Thursday, May 15, 2014

May 15, 2014 (Gainey, Waite and Beatty)

Versify
May 15, 2014

Note: This event was curated by Bob Walicki and is not part of the Hemingway's Poetry Series. It is noteworthy for the presence Stacey Waite, a revered member of the Pittsburgh poetry scene, who now lives in Nebraska. It also features our first successful recording of Celeste Gainey. Jan Beatty has been recorded many times before but it is always a treat to hear her again.


Celeste Gainey’s full-length collection, the gaffer, chosen by Dorianne Laux as runner-up for the 2012 Stan and Tom Wick Poetry Prize, has been selected by Eloise Klein Healy for publication in early 2015 by Arktoi Books, her imprint at Red Hen Press. Gainey’s chapbook, In the land of speculation & seismography, runner-up for the 2010 Robin Becker Prize, was published by Seven Kitchens Press in their 2011 Summer Kitchen Series; it is due to be re-issued in their Re-Bound Series in 2013. Her poems have appeared or are forthcoming in Columbia Poetry Review, BLOOM, 5AM, Adanna, Wild Apples, and Madroad: The Breadline Press West Coast Anthology. A gaffer in the film industry and an architectural lighting designer, she holds a BFA in film and television from New York University and an MFA in creative writing/poetry from Carlow University.
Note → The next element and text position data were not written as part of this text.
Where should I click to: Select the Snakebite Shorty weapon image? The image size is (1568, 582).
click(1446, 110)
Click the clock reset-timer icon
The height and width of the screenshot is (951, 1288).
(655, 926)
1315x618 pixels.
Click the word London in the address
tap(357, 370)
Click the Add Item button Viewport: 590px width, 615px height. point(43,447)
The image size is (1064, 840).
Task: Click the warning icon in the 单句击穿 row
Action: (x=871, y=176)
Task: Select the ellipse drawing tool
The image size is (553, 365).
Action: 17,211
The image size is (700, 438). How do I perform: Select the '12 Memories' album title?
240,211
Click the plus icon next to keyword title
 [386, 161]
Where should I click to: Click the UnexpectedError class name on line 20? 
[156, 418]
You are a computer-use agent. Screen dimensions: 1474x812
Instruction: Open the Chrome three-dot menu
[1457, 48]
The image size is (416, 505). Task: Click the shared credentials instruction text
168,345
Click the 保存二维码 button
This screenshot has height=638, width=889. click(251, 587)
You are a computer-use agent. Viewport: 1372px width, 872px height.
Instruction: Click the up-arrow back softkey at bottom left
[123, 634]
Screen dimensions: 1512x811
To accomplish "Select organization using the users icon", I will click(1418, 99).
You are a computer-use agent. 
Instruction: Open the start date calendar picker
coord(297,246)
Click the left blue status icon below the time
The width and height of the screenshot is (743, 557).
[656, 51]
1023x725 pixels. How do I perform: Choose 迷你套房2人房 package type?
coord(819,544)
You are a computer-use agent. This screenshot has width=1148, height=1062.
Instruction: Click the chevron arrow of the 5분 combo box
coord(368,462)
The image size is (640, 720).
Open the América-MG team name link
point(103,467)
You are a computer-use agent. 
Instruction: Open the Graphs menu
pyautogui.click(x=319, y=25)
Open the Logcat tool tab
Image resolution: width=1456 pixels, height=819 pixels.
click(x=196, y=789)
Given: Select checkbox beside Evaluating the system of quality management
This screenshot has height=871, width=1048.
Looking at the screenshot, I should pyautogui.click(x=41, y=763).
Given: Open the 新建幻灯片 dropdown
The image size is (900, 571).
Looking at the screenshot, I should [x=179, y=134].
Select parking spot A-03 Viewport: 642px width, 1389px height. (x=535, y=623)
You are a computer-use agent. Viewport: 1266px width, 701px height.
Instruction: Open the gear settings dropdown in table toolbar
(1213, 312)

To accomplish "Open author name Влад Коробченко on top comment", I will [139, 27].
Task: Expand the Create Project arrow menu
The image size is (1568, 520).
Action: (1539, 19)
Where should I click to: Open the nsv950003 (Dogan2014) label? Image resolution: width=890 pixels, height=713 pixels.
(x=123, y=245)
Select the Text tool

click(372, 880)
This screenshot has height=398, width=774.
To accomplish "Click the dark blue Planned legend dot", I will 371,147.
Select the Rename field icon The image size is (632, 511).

A native Californian, she now resides in Pittsburgh.


Stacey Waite is originally from New York and received an MFA in poetry in 2003. For several years, she has been teaching courses in Composition, Women's Studies, Literature and Creative Writing as a PHD candidate at the University of Pittsburgh.  After receiving her MFA, Stacey published two collections of poems:  Choke (winner of the 2004 Frank O'Hara Prize in Poetry) and Love Poem to Androgyny (winner of the 2006 Main Street Rag Competition).  Her poems have been published most recently in The Cream City Review, The Marlboro Review, Gulf Stream and Black Warrior Review.  A new collection of poems, The Lake has No Saint, was published by Tupelo Press in 2010.  Stacey has also been teaching for the Carlow University sponsored community, Madwomen in the Attic.  She now teaches at the University of Nebraska, Lincoln.


Jan Beatty’s new book, The Switching/Yard was published by the University of Pittsburgh Press in 2013.  Other books include Red Sugar (2008, U of Pgh Press) Boneshaker (2002, U. of Pgh. Press) and Mad River, winner of the 1994 Agnes Lynch Starrett Prize. Ravenous, her limited edition chapbook, won the 1995 State Street Prize. Beatty’s poetry has appeared in Quarterly West, Gulf Coast, Indiana Review, and Court Green, and in anthologies published by Oxford University Press, University of Illinois Press, and University of Iowa Press. Awards include the $15,000 Creative Achievement Award in Literature from the Heinz Foundation, the Pablo Neruda Prize for Poetry, and two fellowships from the Pennsylvania Council on the Arts. For the past thirteen years, she has hosted and produced Prosody, a public radio show on NPR-affiliate WYEP-FM featuring the work of national writers. Beatty directs the creative writing program at Carlow University, where she runs the Madwomen in the Attic writing workshops and teaches in the MFA program.